Guard seeks trial of Iran's opposition

Iran's powerful Revolutionary Guard said today that opposition leader Mirhossein Mousavi, a defeated presidential candidate and…

Iran's powerful Revolutionary Guard said today that opposition leader Mirhossein Mousavi, a defeated presidential candidate and a former president should be tried for inciting unrest after a disputed presidential poll.

The June 12th presidential election plunged Iran into its biggest internal crisis since the 1979 Islamic revolution, exposed deepening divisions in its ruling elite and set off a wave of protests that left 26 people dead.

"If Mousavi, (defeated candidate Mehdi) Karoubi and (former president Mohammad) Khatami are main suspects behind the soft revolution in Iran, which they are, we expect the judiciary ... to go after them, arrest them, put them on trial and punish them," said Yadollah Javan, a senior Guard commander, the official IRNA news agency reported.

Protests gripped Tehran and other cities after the vote, which moderates say was rigged to secure the re-election of President Mahmoud Ahmadinejad, but officials say it was the "healthiest" vote in the past 30 years.

State media say at least 26 people were killed and hundreds arrested in post-election violence.

In an attempt to calm widespread anger, Iran jailed the head of the Kahrizak detention centre after at least three people died in custody in the southern Tehran prison as the judiciary held trials of detainees arrested over post-election unrest.
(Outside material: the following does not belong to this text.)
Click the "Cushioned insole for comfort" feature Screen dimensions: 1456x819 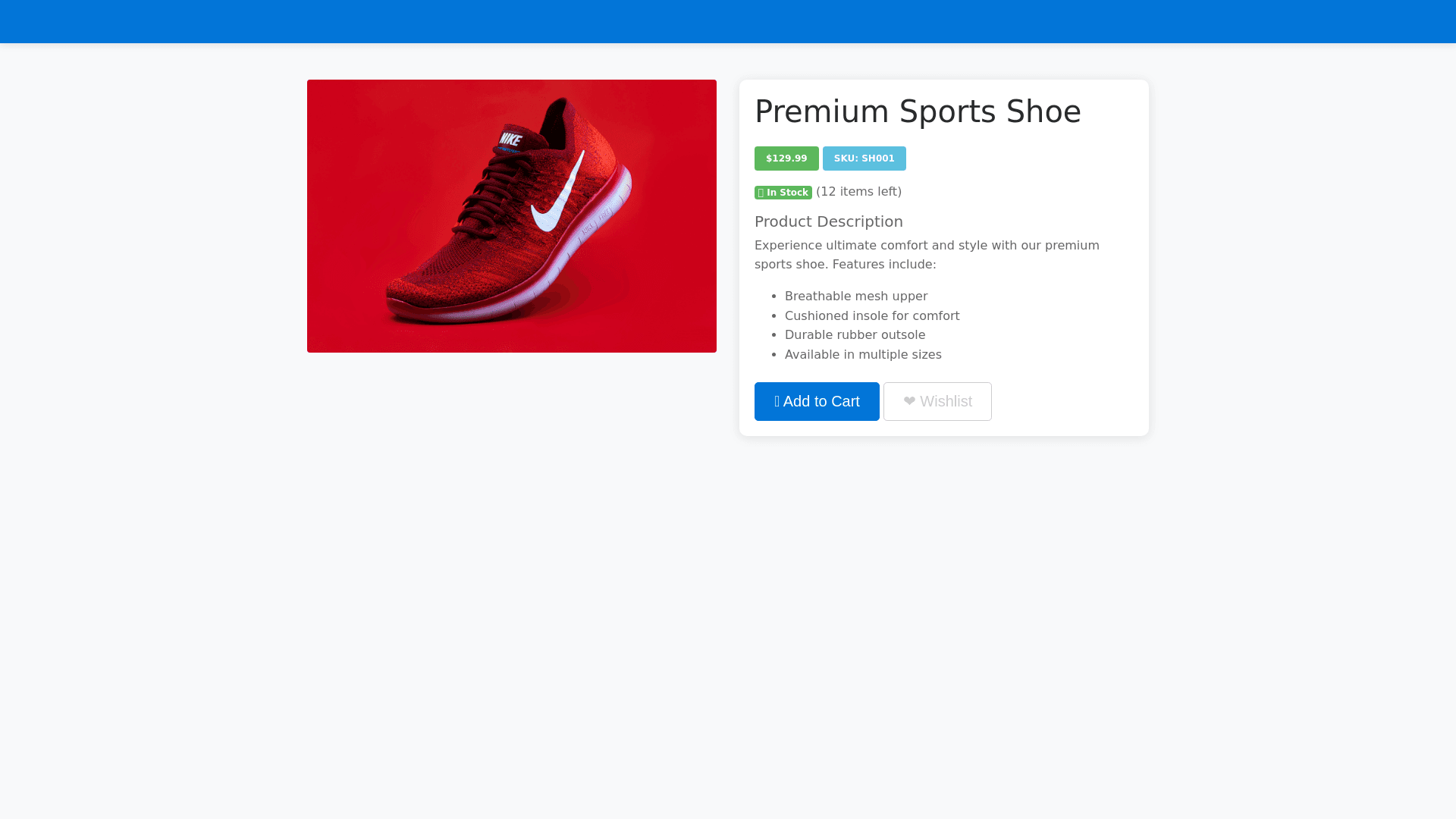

"The head of the centre has been sacked and jailed. Three policemen who beat detainees have been jailed as well," IRNA quoted Iran's police chief Esmail Ahmadi-Moghaddam as saying.

Kahrizak was built for jailing violators of Iran's vice laws. A police statement issued on Thursday confirmed that serious violations took place at Kahrizak.

Mr Ahmadi-Moghaddam also confirmed that some post-election detainees had been tortured in Kahrizak prison, which Supreme Leader Ayatollah Ali Khamenei ordered closed in July for "lack of necessary standards" to preserve the rights of prisoners.

Moderate websites reported the death of at least three protesters in Kahrizak, including the son of a top adviser to conservative defeated presidential candidate Mohsen Rezaie.

After Mohsen Ruholamini's death in Kahrizak, Iran's top judge Ayatollah Mahmoud Hashemi-Shahroudi ordered his envoys to visit all "prisons and detention centres".

The centre became the source of even more controversy when two more Kahrizak detainees later died in hospital.

Authorities say the voter unrest detainees have been transferred to Tehran's Evin prison, where many political prisoners are held.

They also say some 200 post-election protesters remain imprisoned, including senior pro-reform politicians, journalists, activists and lawyers.

Iranian prosecutor Qorbanali Dorri-Najafabadi said all necessary legal measures would be taken against those "who had violated the law" in Kahrizak, the Etemad-e Melli newspaper reported.

Leading moderates including Mr Mousavi and former president Mr Khatami have called for the immediate release of detainees, saying their confessions were made under duress.

In an attempt to uproot the opposition and to end street protests, Iran held two mass trials of moderates, including several prominent figures charged with offences that included acting against national security by fomenting voter unrest.

An Iranian Revolutionary Court yesterday charged a French woman, two Iranians working for the British and French embassies in Tehran and dozens of others with spying and assisting a Western plot to overthrow the system of clerical rule.

Espionage and acting against national security are punishable by death under Iran's Islamic law.

Mr Mousavi and Mr Karoubi say Mr Ahmadinejad's next government will be illegitimate, defying Ayatollah Khamenei, who formally endorsed Mr Ahmadinejad on Monday.

A group of hardline lawmakers plans to file a complaint against Mr Mousavi for being "the driving force behind the voter turmoil", Iranian media reported. Such a move may trigger street protests.